Cela c'est passé dans une rue de Saint-Maur bordée de petites maisons entourées de petits jardins dont, jadis, je connaissais le nom, mais maintenant que je connais bien les rues de Saint-Maur je l'ai oublié. C'est sans importance, ça aurait pu se passer n'importe où, dans n'importe quelle rue de n'importe quelle ville portant n'importe quel nom, pourvu qu'il y ait de petites maisons avec leurs petits jardins et de petits enfants qui, le soir, après l'école, rentrent chez eux. C'était dans une de ces rues peu fréquentées où il ne se passe à peu près rien et c'est à peu près rien ce que j'ai à raconter.
C'est pourquoi j'ai hésité si longtemps à le faire, en tout cas par écrit. Le facteur vous le dira, si vous le croisez comme je le croisais le lendemain matin dans une autre rue de Saint-Maur bordée de petites maisons entourées de leurs petits jardins dont, jadis, je connaissais le nom, mais maintenant que je connais bien les rues de Saint-Maur ... Il fit les frais de mon histoire. Mais ce n'est pas mon histoire et d'ailleurs ce n'est même pas une histoire. Les enfants ne racontent pas d'histoire, on leur raconte des histoires, mais, c'est bien connu: la vérité sort de la bouche des enfants et c'est aussi ce que me dit le facteur après que je lui eu raconté ce que je les avais entendus dire.
Le facteur était descendu de son vélo devant un magnifique portail en fer forgé. J'en profitai. Après le bonjour du facteur c'est le sourire des îles qui vint frapper à ma porte. Entre parenthèse, c'est à cause de ce sourire, les gens extrapolent, que l'on dit des filles des îles qu'elles sont faciles, qu'elles sont faciles parce qu'elles ont le sourire facile. Tout ça peut-être parce que le sourire ouvre bien des portes comme le facteur, une fille des îles, ouvrit les portes de mon récit.
Pas plus tard qu'hier, lui racontai-je, dans une de ces rues de Saint-Maur qu'elle connaissait aussi bien que moi, avec ces petites maisons entourées de leurs petits jardins, il y avait trois petits enfants: deux petits garçons et une petite fille. L'un des deux petits garçons dit à l'autre:
- Où est ta maison?
- Ce n'est pas une maison, c'est un appartement.
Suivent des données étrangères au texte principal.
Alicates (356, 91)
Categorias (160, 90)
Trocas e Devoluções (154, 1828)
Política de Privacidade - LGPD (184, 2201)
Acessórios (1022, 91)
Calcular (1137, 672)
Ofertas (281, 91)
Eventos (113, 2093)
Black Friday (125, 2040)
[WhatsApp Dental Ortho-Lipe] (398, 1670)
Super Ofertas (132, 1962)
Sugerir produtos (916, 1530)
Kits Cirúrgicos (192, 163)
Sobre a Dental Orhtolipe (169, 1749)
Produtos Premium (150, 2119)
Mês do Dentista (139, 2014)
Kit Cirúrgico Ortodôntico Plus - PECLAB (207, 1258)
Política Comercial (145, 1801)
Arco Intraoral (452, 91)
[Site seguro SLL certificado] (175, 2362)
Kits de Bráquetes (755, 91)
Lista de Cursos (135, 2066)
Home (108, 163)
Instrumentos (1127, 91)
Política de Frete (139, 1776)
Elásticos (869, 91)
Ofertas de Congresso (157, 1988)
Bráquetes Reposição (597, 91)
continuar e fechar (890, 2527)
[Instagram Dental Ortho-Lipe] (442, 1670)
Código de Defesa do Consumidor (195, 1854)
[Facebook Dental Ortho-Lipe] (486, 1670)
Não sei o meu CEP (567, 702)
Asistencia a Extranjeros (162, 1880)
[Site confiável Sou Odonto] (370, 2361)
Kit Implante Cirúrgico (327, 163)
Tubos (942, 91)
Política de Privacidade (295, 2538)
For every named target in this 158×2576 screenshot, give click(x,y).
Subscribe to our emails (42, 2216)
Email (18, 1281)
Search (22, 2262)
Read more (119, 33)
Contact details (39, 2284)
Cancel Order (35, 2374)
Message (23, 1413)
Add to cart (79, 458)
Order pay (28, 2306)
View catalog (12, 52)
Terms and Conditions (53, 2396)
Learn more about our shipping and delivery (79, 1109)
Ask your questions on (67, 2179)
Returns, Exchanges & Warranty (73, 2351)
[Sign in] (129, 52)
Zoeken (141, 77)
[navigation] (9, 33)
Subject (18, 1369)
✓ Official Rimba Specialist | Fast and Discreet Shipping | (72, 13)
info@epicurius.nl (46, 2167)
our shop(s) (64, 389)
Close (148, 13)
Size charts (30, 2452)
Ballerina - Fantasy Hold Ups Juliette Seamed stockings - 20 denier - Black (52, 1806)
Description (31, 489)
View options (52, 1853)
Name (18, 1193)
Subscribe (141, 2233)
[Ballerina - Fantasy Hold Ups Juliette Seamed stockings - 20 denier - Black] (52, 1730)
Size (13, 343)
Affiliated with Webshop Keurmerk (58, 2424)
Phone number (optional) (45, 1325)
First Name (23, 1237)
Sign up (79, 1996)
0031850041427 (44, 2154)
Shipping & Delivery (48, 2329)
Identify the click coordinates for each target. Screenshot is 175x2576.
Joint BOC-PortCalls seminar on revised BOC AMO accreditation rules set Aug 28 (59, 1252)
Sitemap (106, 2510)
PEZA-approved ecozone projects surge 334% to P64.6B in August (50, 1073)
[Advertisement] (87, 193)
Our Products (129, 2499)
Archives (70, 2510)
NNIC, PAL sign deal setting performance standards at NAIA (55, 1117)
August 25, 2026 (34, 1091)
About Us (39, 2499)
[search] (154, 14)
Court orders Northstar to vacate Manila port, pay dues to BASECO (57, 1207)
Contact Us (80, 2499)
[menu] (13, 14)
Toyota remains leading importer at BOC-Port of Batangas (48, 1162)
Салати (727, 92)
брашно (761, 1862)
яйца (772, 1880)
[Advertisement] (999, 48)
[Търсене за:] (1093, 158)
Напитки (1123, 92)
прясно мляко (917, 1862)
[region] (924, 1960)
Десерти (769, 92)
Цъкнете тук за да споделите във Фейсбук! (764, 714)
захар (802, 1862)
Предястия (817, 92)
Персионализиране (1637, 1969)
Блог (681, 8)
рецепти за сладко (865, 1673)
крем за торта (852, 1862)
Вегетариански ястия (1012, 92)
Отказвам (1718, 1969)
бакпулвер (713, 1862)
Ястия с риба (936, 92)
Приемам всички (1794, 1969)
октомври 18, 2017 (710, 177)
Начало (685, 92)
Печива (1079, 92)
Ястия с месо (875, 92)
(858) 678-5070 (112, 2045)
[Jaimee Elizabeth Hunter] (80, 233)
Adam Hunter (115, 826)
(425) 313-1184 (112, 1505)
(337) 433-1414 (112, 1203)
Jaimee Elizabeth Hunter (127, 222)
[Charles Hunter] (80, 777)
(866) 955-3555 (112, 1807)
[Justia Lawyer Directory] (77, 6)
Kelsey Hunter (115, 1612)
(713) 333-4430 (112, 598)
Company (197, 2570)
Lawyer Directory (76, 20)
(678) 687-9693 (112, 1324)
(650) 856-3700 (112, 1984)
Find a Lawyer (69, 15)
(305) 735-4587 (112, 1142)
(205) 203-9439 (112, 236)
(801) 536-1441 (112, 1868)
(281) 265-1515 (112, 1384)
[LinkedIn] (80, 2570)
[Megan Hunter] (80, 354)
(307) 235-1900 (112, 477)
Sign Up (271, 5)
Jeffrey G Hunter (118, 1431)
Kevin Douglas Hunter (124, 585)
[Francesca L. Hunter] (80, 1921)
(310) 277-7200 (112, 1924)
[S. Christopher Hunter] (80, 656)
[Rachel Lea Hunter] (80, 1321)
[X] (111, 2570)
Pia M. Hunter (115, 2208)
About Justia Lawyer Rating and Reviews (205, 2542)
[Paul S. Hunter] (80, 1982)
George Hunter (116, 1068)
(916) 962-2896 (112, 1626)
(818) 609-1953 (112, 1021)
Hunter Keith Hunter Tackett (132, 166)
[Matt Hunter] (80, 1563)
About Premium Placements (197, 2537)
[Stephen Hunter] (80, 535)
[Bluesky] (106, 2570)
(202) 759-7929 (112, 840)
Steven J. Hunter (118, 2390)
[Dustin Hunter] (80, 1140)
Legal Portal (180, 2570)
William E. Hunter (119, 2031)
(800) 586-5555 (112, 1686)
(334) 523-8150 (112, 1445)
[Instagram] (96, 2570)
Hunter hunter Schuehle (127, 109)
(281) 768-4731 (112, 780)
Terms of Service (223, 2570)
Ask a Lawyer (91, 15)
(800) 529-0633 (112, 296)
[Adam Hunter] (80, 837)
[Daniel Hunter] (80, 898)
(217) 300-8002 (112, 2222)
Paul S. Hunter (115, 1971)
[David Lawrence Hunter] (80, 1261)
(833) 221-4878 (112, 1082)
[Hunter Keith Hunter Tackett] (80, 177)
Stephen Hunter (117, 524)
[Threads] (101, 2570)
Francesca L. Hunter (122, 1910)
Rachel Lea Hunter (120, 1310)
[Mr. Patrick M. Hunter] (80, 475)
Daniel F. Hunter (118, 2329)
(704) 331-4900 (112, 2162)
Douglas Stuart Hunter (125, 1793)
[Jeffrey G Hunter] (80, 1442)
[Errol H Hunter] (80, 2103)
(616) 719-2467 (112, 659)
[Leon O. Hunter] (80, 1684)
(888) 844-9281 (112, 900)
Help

Celui des deux petits garçons qui avait posé la question marchait très vite devant, la petite fille à ses côtés avait du mal à le suivre. Lui, c'est à peine s'il prit le temps de se retourner pour lâcher un ouah! ou un bah! que l'on interprétera comme l'on veut, mais que sur le moment je trouvai un peu crâne. Puis, sans s'arrêter, mais presque en courant dit à l'autre:
- Viens, ma maison est là-bas, sur la gauche, je vais te la montrer.
Il lui montrait le bout de la rue, c'est tout ce que je voyais alors; le bout de la rue sans nom et la petite fille qui avait encore plus de mal à le suivre, tandis que l'autre derrière ne se pressait pas non plus pour les rejoindre. Je hâtais le pas, moi, pour la voir cette maison. Mais, quand il arriva au bout de la rue et tourna à gauche, il lança à l'autre:
- Tu as vu ce portail pourri, c'est là que j'habite.
J'avoue avoir été très surpris, moi qui m'attendait à ce qu'il montre crânement un beau portail en fer forgé derrière lequel s'abriterait une maison de maître comme Saint-Maur en compte tant, sinon, au moins, une de ces petites maisons entourées de leurs petits jardins. Mais je ne vis rien, pas même le portail pourri. J'entendis seulement la petite fille à bout de souffle crier:
- Papa t'as dit qu'il ne faut pas dire ça.
- Tu as vu ce portail pourri, c'est là que j'habite.
Répétait-t'il de plus belle, comme tout excité, à l'autre qui arrivait sans se presser et peut-être aussi sans rien voir de plus que moi, que ces petites maisons entourées de leurs petits jardins, que la rue sans nom peu fréquentée où il ne se passait à peu près rien ce jour-là comme les autre jours, mais où il fallait bien dire quelque chose comme les autres jours.
Le facteur sourit en remontant sur son vélo. Merci pour l'histoire, ce n'était pas grand chose mais c'était quelque chose, pas de quoi extrapoler, comme son sourire, mais de quoi sourire aussi, un rien amusé par l'histoire.